In ZX-Spectrum BASIC compiler there is FOR TO STEP NEXT looping, where TO is unconditional:
10 FOR i=1 TO 5 STEP 1
I've tried similar practice in C
for (i=1; i==5; i++);
and the of course loop does not work (== is never true here)... so the question is:
Is in C FOR loop we should always use a CONDITION to stop the loop (I mean CONDITION in parentheses of the FOR statement), like FOR (i=0; i<6; i++);
The correct translation of:
for i = 1 to 5 step 1
would be:
for (i = 1; i <= 5, i++)
In other words, a loop running five times with the control variable set to 1, 2, 3, 4 and 5 on sequential iterations.
There are other variations you could use such as different conditional operators and different termination values, but the one shown most matches the BASIC variant while still protecting you in the case where your step may be more than one (such as for i = 1 to 4 step 2).
Keep in mind that C arrays are 0-based so, if you're using that i to access an array, it needs to run from 0 to n-1, not 1 to n. If you just want the variable for other purposes (such as printing out the numbers one through five inclusive), the 1..n variant is okay.
You could use
for (i = 1; i != 6; i++);
But it would be better to use i = 0 ... i < 5, in case you alter i inside of the loop.
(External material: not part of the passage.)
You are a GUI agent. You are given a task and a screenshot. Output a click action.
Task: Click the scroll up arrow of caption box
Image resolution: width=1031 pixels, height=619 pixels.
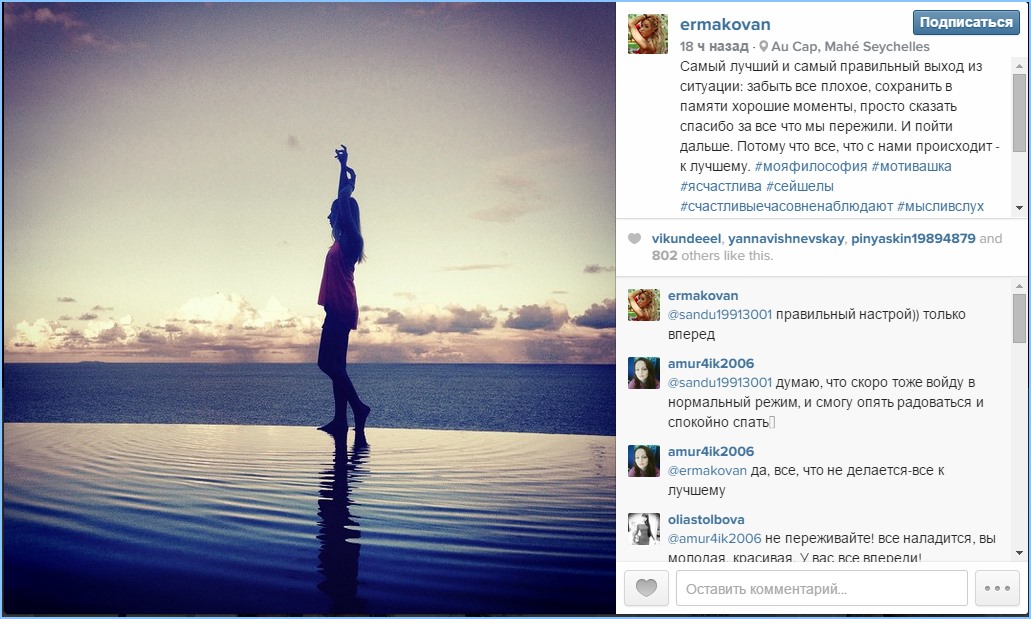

It also communicates what you are doing better.
There is no any restriction that you must use the conditional statement in the for loop..
You also use this conditional statement in the body of for loop as follow....
for(int i=0;;i++)
{
if(i>=5)
{
break;// to break the loop
}
}
if you not use the conditional statement at in the for loop or in the for loop body then the loop goes into the infinite state as follow....
for(int i=0;;i++)
{
//any statements
}
Because In the for loop all three part are optional (initialization , conditional , incri/decri)
int i=0
for(;;)
{
if(i>=5)
{
//any statements
}
i++
}
Loop conditions are not necessary you can write loops like
for(int i=0;;i++)
{
//body
}
but note that body of the loop should contain some break statement else loop executes infinite time
There are two problems in your code, you shouldn't use a ; after your loop head, and you can use < or <= in your condition part like this:
for(int i=1; i<=5; i++){}
so it should be a condition but you do not have to use an inequality you can use any other condition but it should be finished a time
Why does it tend to get into an infinite loop if I use continue in a while loop, but works fine in a for loop?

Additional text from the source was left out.